ROC for Machine Learning based classification among the three classes of COVID-19, Normal and Pneumonia

Fig. 12
figure 12

Visualization of latent space of VAE with 2 components using t-SNE for Dataset \({\mathcal {D}}_3\)

Discussion

The recent developments in the DL-based techniques using feature extraction and image processing for COVID-19 classification have marked new opportunities in the field of medical imaging. Automatic classification of COVID-19 among COVID-19, Normal and Pneumonia image samples proves to be a significant step for clinical interpretation and treatment planning by the CADx systems. The proposed model is divided into image feature extraction using DL models, enhancing features using VAE with final classification using ML-based predictive classifiers. The input images are passed through the CNN models: DenseNet and GoogleNet, to generate features individual to each architecture, which are later concatenated to form a feature vector. This feature vector is then fed to a VAE that learns meaningful latent space for easy and effective patterns of the input features. The output of the VAE are then used as input for ML-based predictive classifiers for classification. This multi-stage classification process has enabled the network to effectively identify the image patterns and helps improve the accuracy and robustness of the model.

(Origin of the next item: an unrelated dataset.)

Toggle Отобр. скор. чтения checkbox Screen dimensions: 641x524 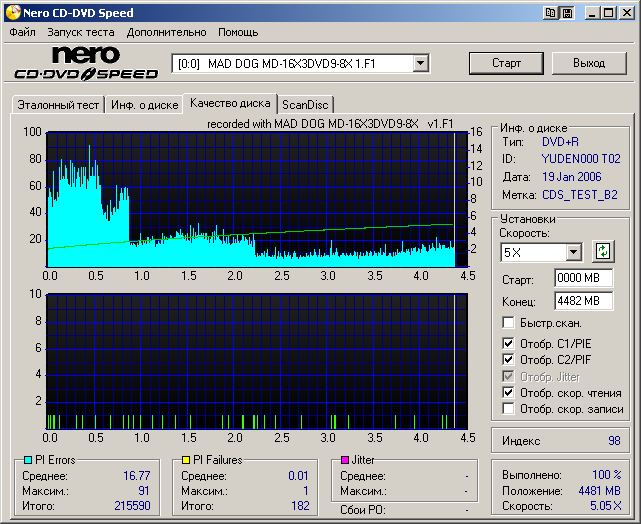[508, 393]
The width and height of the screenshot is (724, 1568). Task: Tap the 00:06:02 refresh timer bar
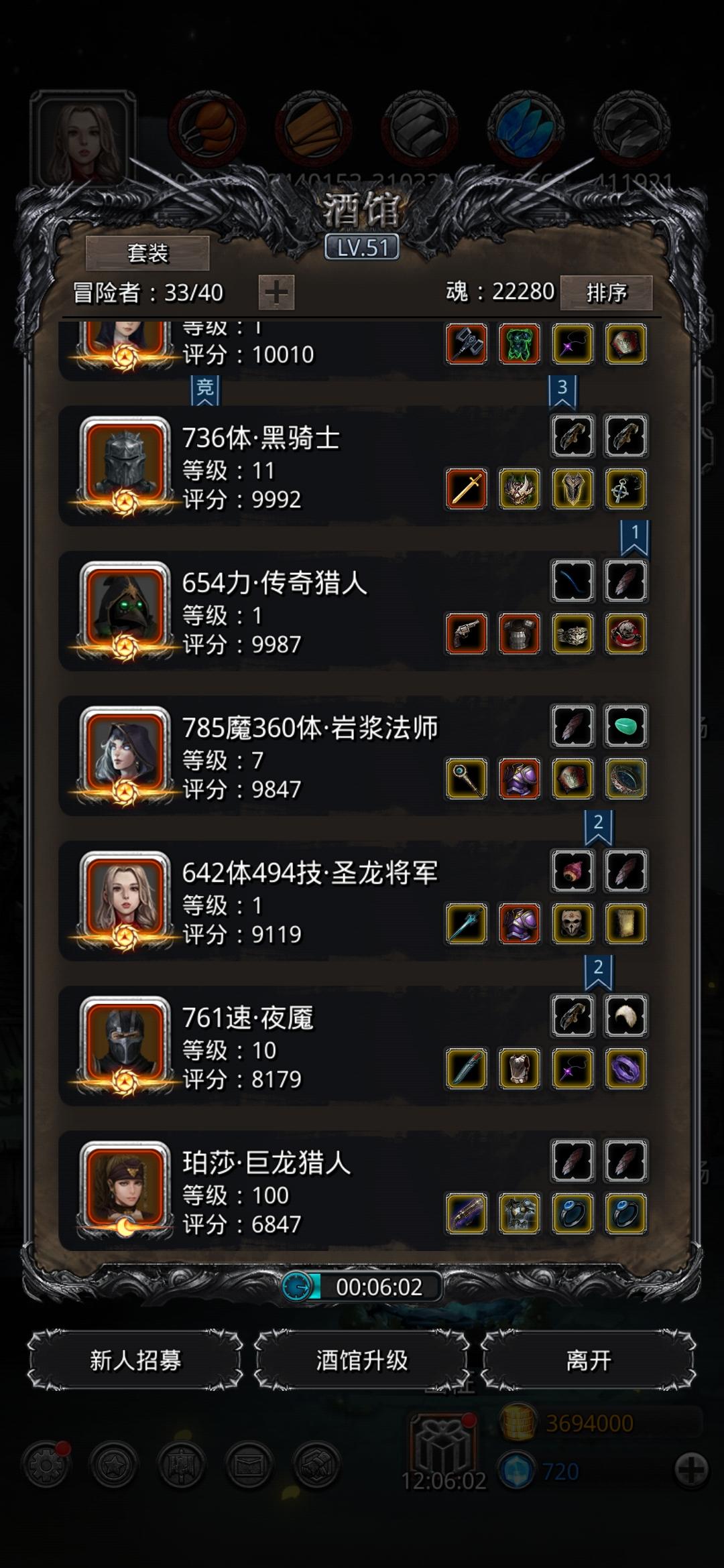pos(362,1287)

For comparison, we have investigated the existing works which are as tabulated in Table 10. Mohamed et al. [17] demonstrated the use of GAN with deep transfer learning among COVID-19, Normal and Pneumonia X-ray image samples using the dataset created by Joseph et al. [18] that achieved an Ac, Sen, and F1-score of 0.8148, 0.8148, and 0.8146, respectively. Another work on the classification task of COVID-19 was performed by Enzo et al. in [19] utilizing the datasets [18, 20, 21] with the Pneumonia images Footnote 3 have achieved considerable performance. Yifan et al. [24] has also introduced the use of CNN in the classification of COVID-19 with the fine-tuning performance with recall and precision of 0.75 and 0.64, respectively. However, the results produced by the proposed model outperformed the state-of-the-art (SOTA) techniques [17] with an enhancement of \(1\%\), \(1\%\) and \(0.7\%\) on Ac, Sen, and F1-score, respectively. Based on the proposed architecture, the method has outshown the overall classification process.

Table 10 Performance comparison of the proposed classification scheme among COVID-19, Normal and Pneumonia with the state-of-the-art methodologies

Conclusion

This study proposes a novel framework to classify diseased images of people using their chest X-rays among COVID-19, Normal, and Pneumonia. It is the need of the hour to have such a technique for COVID-19 classification that is cost-effective and practically accurate . This study uses state-of-the-art DL architectures for feature extraction and image processing. The input images are passed through the CNN models, DenseNet and GoogleNet, to generate individual features which are later concatenated. These concatenated feature vectors are sent to a variational autoencoder that learns a meaningful latent space from the features and further inputs the extracted features to ML-based classifiers. ML-based predictive classifiers perform final predictions that helps improve the accuracy and robustness of the model. Thus, the proposed study helps to achieve an overall accuracy and AUC of 0.91 and 0.97, respectively. Further, we have tested the proposed framework’s scalability and efficacy on a challenging dataset to classify between Atelectasis, Effusion, Infiltration, Nodule, and Pneumonia and to check for viability and the diverse nature of the framework in applicant fields of medical image classification. The results of this dataset showed significant improvement over the state-of-the-art methodologies. Future aspects may extend this study to the datasets having more number of images with some other biological and physical parameters, which will help improve the results and the model’s viability in the field of AI-based detection of COVID-19 and other lungs related diseases.